A useful mental model for “is this cheaper than a container?” The crossover point depends on duty cycle: serverless wins for spiky / low-utilization workloads; always-on containers win once utilization sustains above 30-50%. Track cost per request, not just total; surprises live in the math.

  • FaaS, per-request charge + (memory × duration). Sub-second responses are cheap; long-running ones aren’t.

  • Container serverless, per-second-while-running plus traffic. Cheaper for steady load.

  • Always-on container wins when utilization > ~30-50%; serverless wins below.

Track cost per request, not just total. Surprises live in the math.

When to Reach for Serverless#

The use cases where serverless is the obviously-correct choice in 2026. Most are about variability (bursty traffic, scheduled work, event-driven triggers, edge-near placement) where the no-idle-cost story dominates.

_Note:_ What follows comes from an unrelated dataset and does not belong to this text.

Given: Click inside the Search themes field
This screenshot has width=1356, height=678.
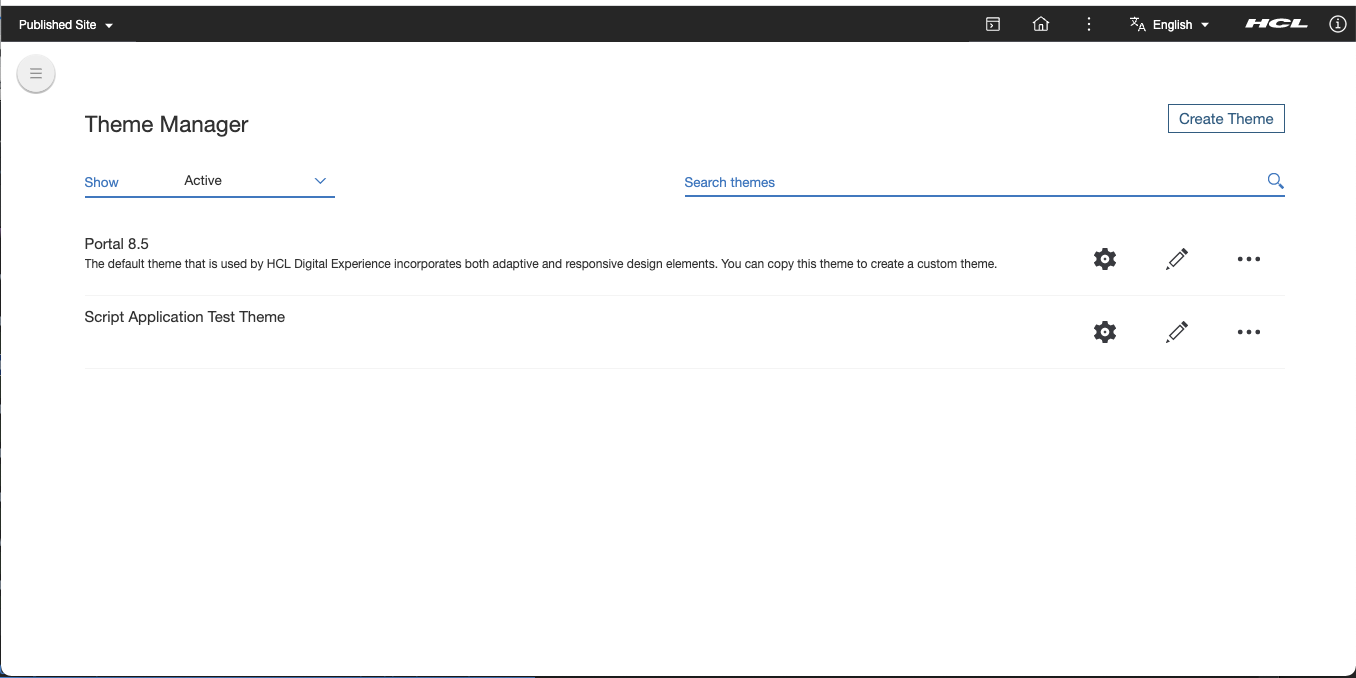Looking at the screenshot, I should pyautogui.click(x=900, y=181).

  • APIs with bursty traffic and idle periods.

  • Cron, scheduled tasks, webhooks.

  • IoT / streaming triggers from cloud services.

  • Image / video processing with per-event triggers.

  • Edge personalization / A-B routing close to users.

  • Internal tools that don’t justify a full deployment.

When to Skip#

The cases where serverless costs more or works worse than the alternative. Sustained traffic, latency-sensitive paths, heavy-startup runtimes, hard runtime limits, and integration- test workflows that need local fidelity all point away from serverless.

  • Sustained high-traffic workloads (always-on is cheaper).

  • Real-time / very-low-latency systems where cold starts hurt.

  • Heavy-startup runtimes in latency-sensitive paths.

  • Tight integration tests requiring local-only environments.

  • Anything with hard egress / runtime limits the platform won’t lift.